Add that to the effects of a long period in which you’ve not been at work, and it’s hardly surprising that you feel diffident about your return to normality.
The good news is that the vast majority of people who return to work in circumstances like yours are able to continue with their same duties and in the same role as before. So you should have every confidence that, with the right support, you’ll be as capable and competent as ever.
|...you may need to adjust your style in order to work with the flow of your energy.|
That said, you may need to adjust your style in order to work with the flow of your energy. You say that you’re known for being a lively person. If you find your zest for life lagging at the moment, it may be worth seeking some training to adjust your leadership style. This may make you feel more comfortable about stepping back into your senior role, providing you with support and peace of mind as you re-assume your former responsibilities but execute them in a new way.
Your employer will also play a role in ensuring a smooth return. One option, which you may already have explored, is to make a phased return. Rather than stepping straight back into your full-time role, you take on some elements of it, gradually increasing what you do as the weeks go by.

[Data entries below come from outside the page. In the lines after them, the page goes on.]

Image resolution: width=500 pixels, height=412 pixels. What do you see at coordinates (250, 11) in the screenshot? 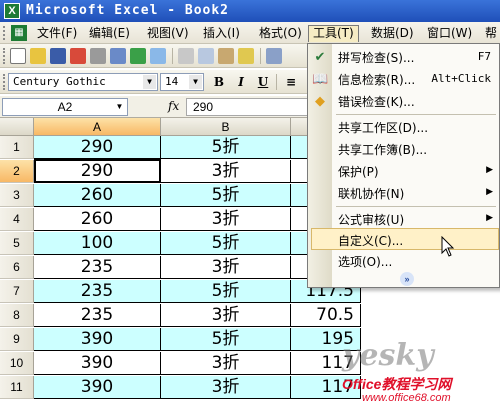
I see `title-bar: X Microsoft Excel - Book2` at bounding box center [250, 11].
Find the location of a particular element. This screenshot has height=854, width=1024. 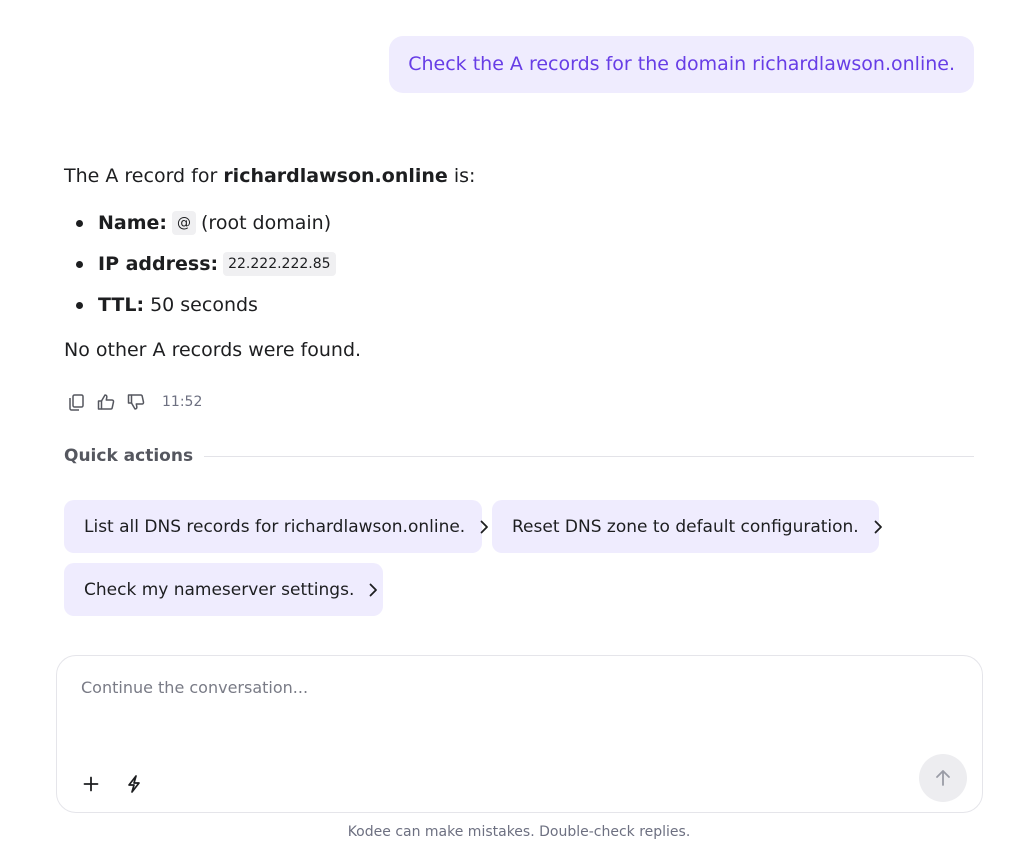

copy-icon is located at coordinates (76, 402).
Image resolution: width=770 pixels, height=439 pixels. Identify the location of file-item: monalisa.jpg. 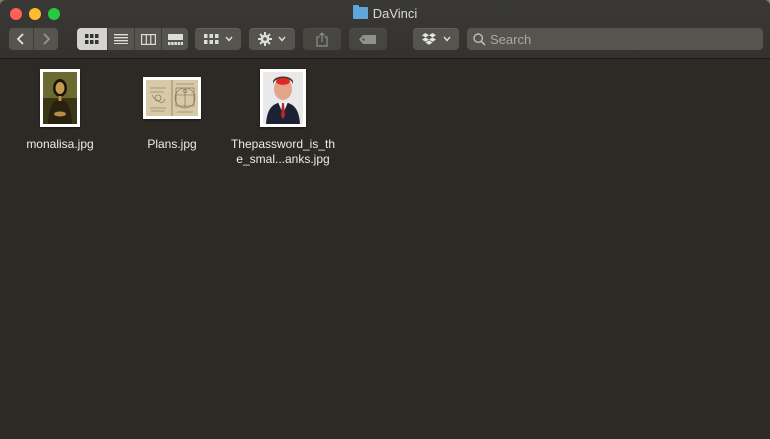
(60, 110).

The benefits of a phased return are that you can re-establish yourself in the workplace without worrying that you’ll run out of steam. It can improve your mental health in these precious months of recovery. It can also help colleagues reacquaint themselves with you, so that some of the awkwardness and competitiveness you describe is dispelled.
Another good practice is to work with your manager to produce a return to work plan. This identifies what’s expected of you, and your employer, during your comeback. It can help your employer make Reasonable Adjustments that ensure you’re not disadvantaged in your role. It also provides an opportunity for dialogue about your job: are there elements that you simply can’t do? Should your role description be revised?
I think the most important thing to say is this: be kind to yourself. It’s exhausting to put on a front for your colleagues, so cut yourself some slack. If you need to rest, slip out to your car and take a break. Have a snooze or read a magazine. No one will judge you for looking after yourself.
And remember: what you’ve been through is life changing, as you said. Take stock, draw breath, and enjoy the stimulation of being able to work again. I won’t pretend it’s easy to return, but I am confident you’ll manage the process with aplomb.